Every day I notice a steady stream of golfers making their way to the driving range with a goal in mind to improve their scores on the golf course. What I also notice is the not-so-steady stream of golfers to the putting green.
The majority of the traffic on the practice green consists of golfers who have a few minutes before they tee off, so they grab a couple golf balls from their bag and aimlessly stroke a few putts around to different hole positions with the purpose being to get a feel for the green speed before they go play.
A typical pre-round putting session would be to drop a couple balls on the green, locate a nearby hole, hit a putt in that direction, watch the putt. Then, drag a second ball into position and hit that putt towards the same hole, making any adjustments to speed and direction that may need correcting. This routine is repeated a few more times before the player finally goes to the first tee.
The issue I have with this is you are subconsciously saying it’s OK to be lacklustre, because a second chance is coming and no routine is being rehearsed. My advice would be to do this only for the first few minutes, with the purpose to simply adjust to green speed and find a preferred putting tempo.
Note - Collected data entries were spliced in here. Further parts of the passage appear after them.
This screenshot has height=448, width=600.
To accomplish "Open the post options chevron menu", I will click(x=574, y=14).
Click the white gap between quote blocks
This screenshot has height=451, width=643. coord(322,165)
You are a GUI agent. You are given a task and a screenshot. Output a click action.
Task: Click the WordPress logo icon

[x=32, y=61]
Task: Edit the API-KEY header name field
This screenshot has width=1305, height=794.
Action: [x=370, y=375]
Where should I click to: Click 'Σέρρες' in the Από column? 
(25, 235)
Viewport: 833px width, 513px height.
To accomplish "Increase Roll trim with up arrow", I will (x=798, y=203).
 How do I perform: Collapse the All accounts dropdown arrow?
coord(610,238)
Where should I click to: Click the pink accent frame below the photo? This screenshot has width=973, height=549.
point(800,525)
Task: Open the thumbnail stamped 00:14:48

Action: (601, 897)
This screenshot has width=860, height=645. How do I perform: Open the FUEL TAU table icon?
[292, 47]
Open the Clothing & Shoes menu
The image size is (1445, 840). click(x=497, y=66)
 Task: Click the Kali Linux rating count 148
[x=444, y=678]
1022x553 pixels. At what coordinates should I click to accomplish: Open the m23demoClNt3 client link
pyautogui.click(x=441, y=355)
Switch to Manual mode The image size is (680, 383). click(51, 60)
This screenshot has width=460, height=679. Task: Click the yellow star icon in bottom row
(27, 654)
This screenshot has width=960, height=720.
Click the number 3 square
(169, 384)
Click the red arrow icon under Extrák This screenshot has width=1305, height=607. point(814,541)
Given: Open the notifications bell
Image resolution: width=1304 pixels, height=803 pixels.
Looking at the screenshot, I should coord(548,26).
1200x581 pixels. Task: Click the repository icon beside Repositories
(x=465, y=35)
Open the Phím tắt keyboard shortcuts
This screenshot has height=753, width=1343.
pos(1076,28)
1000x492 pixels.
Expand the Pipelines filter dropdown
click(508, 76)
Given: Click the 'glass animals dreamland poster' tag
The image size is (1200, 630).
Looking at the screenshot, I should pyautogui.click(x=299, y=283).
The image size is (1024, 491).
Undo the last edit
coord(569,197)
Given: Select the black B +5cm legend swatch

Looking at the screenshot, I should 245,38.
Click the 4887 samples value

Make certain that the last few minutes of your putting warm-up is to go through the exact routine that you intend to take to the course. That way you will get into the same mindset that you need when you’re playing.
Keep in mind that the proceeding putting is really just a warm up prior to a round of golf. This is not really putting practice. I know, big shocker!
To practice putting properly, time should be spent on specific drills that will identify and measure performance. If you go to the putting green with four separate drills and spend 15 minutes on each, you’ll have an hour of real practice.
Better yet, your mind will stay focused, and you will be able to measure performance.
A few common drills that you can incorporate into your session are:
1. Clock drill - Emphasis on 3 to 8-foot putts, line up balls around a hole like a clock. Start at a lower distance and when you can sink all the putts, increase the distance.
2. Ladder drill - Emphasis on distance control, line up balls about a yard apart in a line, and hit from shortest to longest. Your goal is to be able to either sink the putt or ensure you roll it about 18 inches past the hole.
3. Gate drill - Emphasis on centered contact and ideal putter-head path, set up your line and then place a tee on either end of the putter. The lower your handicap, the closer to the putter the tees would be. The object is to hit the putt without hitting either of the tees.
4. Jordan Spieth drill - Putt while looking at the hole. Helps calibrate your feel with regard to the distance, and putting is really all about feel.
After the hour session, leave the practice green before it gets old. That way, you will be more likely to repeat this practice in a few days.